Agents can be deployed using various methods, including the AWS CDK, IaC tools like CloudFormation and Terraform, or programmatically with the Bedrock AgentCore starter toolkit. For simplicity and demonstration, this guide uses the AgentCore CLI, which wraps the toolkit's functionality into convenient CLI commands.
The first step is to first use the agentcore configure command to set up the agent's deployment configuration. This captures essential settings including the entrypoint file, agent name, requirements file, IAM execution roles, ECR repository details, deployment type (container or direct code deploy), memory and other configurations. It generates a
.bedrock_agentcore.yaml file that serves as the blueprint for all subsequent deployments, which eliminates the need to specify these parameters repeatedly during the launch phase.
The next step is to deploy the agent via the agentcore launch command. This command reads the configuration from
.bedrock_agentcore.yaml and initiates the deployment pipeline using CodeBuild by default, which builds the container image in the cloud without requiring local Docker. Once the build and provisioning complete, the agent is deployed to the AgentCore Runtime and is ready to receive requests. We are then shown a Deployment Success message on our terminal to let us know of various information such as the agent name, ARN the GenAI Observability Dashboard which can be used for traceability and monitoring.

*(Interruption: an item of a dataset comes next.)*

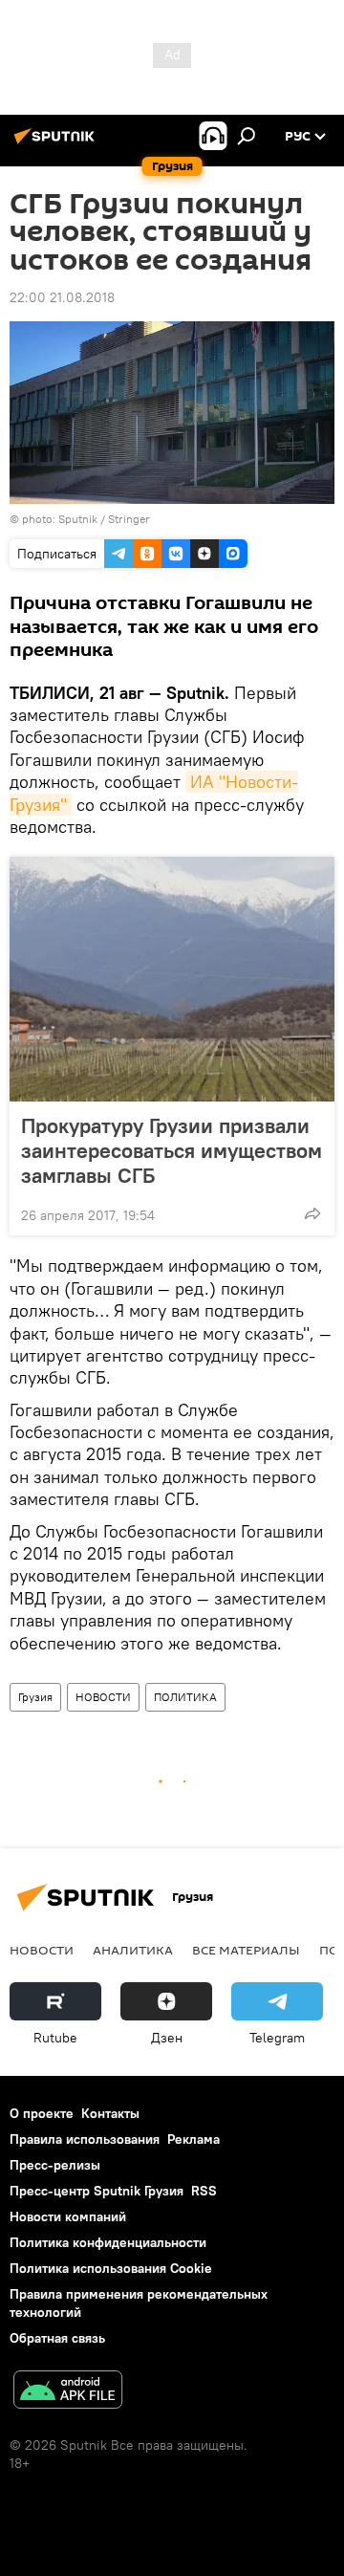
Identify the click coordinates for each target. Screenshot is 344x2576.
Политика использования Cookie (111, 2268)
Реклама (193, 2139)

To test the deployed AI agent, we can use the agentcore invoke command. This command sends a JSON payload containing the user's prompt to the deployed agent on AgentCore Runtime.

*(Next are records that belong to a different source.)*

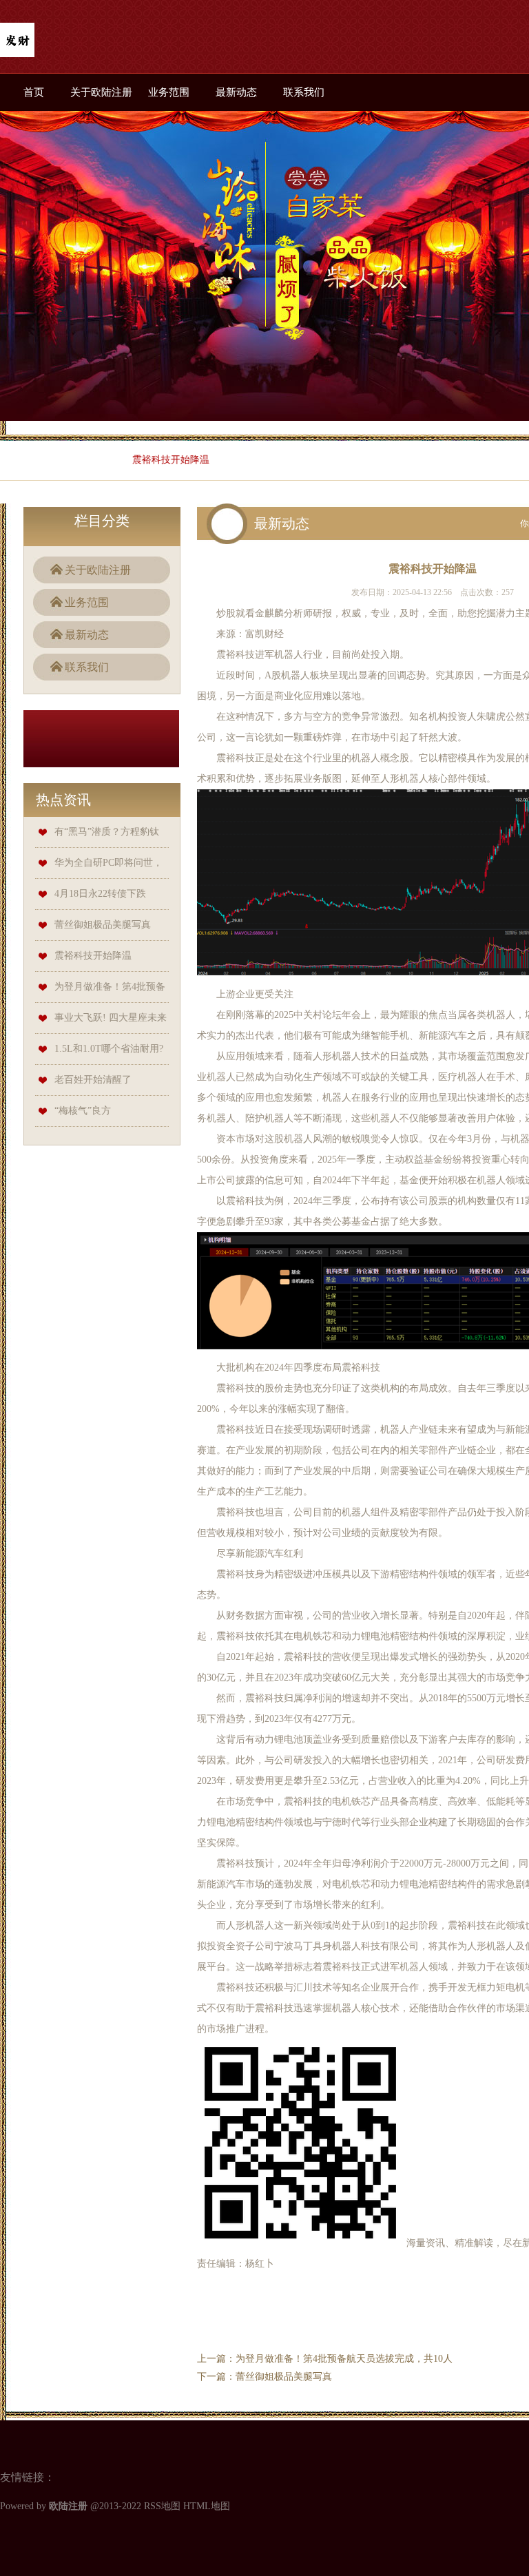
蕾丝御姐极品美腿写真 (102, 925)
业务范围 (168, 92)
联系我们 (303, 92)
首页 (33, 92)
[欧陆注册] (17, 41)
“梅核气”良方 (82, 1110)
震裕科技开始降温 (93, 956)
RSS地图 (162, 2506)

By invoking the agent, we can see that it successfully produces a response after retrieving and querying Splunk via the MCP server. The response is based on logs from a demo microservice simulating payment transaction logs.
We can confirm this by going to the AWS Management console and viewing AgentCore Runtime page to see the list of deployed agents, and we can see the agent we just deployed in Ready status.
Tracing Agent calls with AgentCore Observability
To further confirm that the agent called the Splunk MCP Server and ran an SPL query, we can examine AgentCore Observability. It provides detailed visualizations of each step in the agent workflow, so that we can inspect the execution path and intermediate outputs. The CloudWatch console provides trace visualizations, performance graphs, and error breakdowns, allowing us to verify that the MCP server was invoked, trace the exact SPL queries executed and verify the agent response.
This can be viewed under CloudWatch's GenAI Observability: Bedrock AgentCore Observability dasboard.
From the trace, we can see that the agent indeed call the run_splunk_query tool from the Splunk MCP Server. Along with this trace, we can see other details such as metrics, the model used and the agent steps/timeline.
Conclusion
This demonstrates how MCP, the Strands Agents SDK, and Amazon Bedrock AgentCore can be combined to build an investigative AI agent that queries and analyzes application logs in Splunk. We showed how to connect to the Splunk MCP Server, deploy the agent using AgentCore Runtime, and trace tool execution and agent behavior using AgentCore Observability in CloudWatch.